O Perigo Escondido nos Talões

Vivemos rodeados de químicos invisíveis. Muitos passam completamente despercebidos porque fazem parte do nosso dia a dia. Um exemplo simples são os recibos que recebemos em lojas, supermercados ou multibancos.

Esse pedaço de papel, aparentemente inofensivo, pode ser uma das maiores fontes de exposição a disruptores endócrinos — substâncias químicas que interferem com o funcionamento normal do sistema hormonal — como o BPA e o BPS.

O que são os recibos térmicos?

A maioria dos recibos é impressa em papel térmico. Este tipo de papel não usa tinta. A impressão surge quando o papel é aquecido, graças a um revestimento químico que reage ao calor.

É precisamente nesse revestimento que está o problema.

O problema: BPA e BPS

O BPA (Bisfenol A) é um composto químico usado há décadas na produção de plásticos e de papel térmico. Está associado, em diversos estudos científicos, a perturbações hormonais, problemas de fertilidade, obesidade, diabetes tipo 2 e alguns tipos de cancro.

Devido à crescente preocupação pública e científica, o BPA começou a ser substituído pelo BPS (Bisfenol S). No entanto, a investigação mais recente mostra que esta substituição não resolveu o problema.
O BPS apresenta efeitos semelhantes no sistema endócrino e, em alguns casos, pode ser tão ou mais prejudicial do que o BPA.

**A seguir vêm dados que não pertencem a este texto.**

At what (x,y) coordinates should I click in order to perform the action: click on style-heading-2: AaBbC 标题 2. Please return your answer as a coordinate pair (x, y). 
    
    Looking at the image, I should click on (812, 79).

Ou seja, trocar BPA por BPS não significa tornar o papel térmico seguro.

O impacto na saúde

Estudos científicos mostram que o contacto com papel térmico pode levar à absorção destes químicos através da pele, especialmente quando as mãos estão húmidas, suadas ou com cremes.

Não é necessário ingerir nem inalar. O simples toque repetido pode ser suficiente.

Por isso, funcionários de caixa, trabalhadores de lojas e pessoas que lidam diariamente com recibos estão entre os grupos mais expostos.

Expostos todos os dias

Uma investigação recente revelou que a maioria dos recibos analisados ainda contém BPA, BPS ou outros químicos semelhantes, apesar de algum progresso nos últimos anos.

Este dado é preocupante porque mostra que, mesmo com maior consciência pública, a exposição continua a ser frequente e diária.

Em alguns países, já se discute a proibição total deste tipo de papel. Noutras regiões, começam a ganhar força alternativas como recibos digitais enviados por e-mail, SMS ou QR code.

O que a ciência tem mostrado

A investigação científica aponta para três conclusões principais:

  • O papel térmico continua a conter bisfenóis em concentrações elevadas.

  • Estes compostos têm atividade hormonal, interferindo com mecanismos naturais do corpo.

  • A exposição pela pele é uma via relevante, sobretudo quando o contacto é repetido ao longo do tempo.

Mesmo exposições consideradas ocasionais podem influenciar parâmetros hormonais em adultos.

Alternativas e soluções práticas

Não é preciso radicalismo. Pequenos gestos fazem diferença:

  • Opta por recibos digitais sempre que possível — são mais seguros e mais ecológicos.

  • Evita tocar nos recibos desnecessariamente, sobretudo se tiveres as mãos húmidas ou com creme.

  • Lava as mãos após o contacto, especialmente antes de comer ou tocar na cara.

  • Se tens um negócio, considera papel térmico livre de BPA e BPS ou a transição para sistemas de faturação digital.

Pequenas mudanças, grandes impactos

Não se trata de entrar em pânico, mas de estar informado.
O contacto diário com papel térmico pode parecer inofensivo, mas representa uma fonte real e evitável de exposição a químicos com impacto hormonal.

Reduzir esse contacto — e exigir alternativas mais seguras — é uma escolha simples que protege a nossa saúde e, sobretudo, a de quem lida com recibos todos os dias.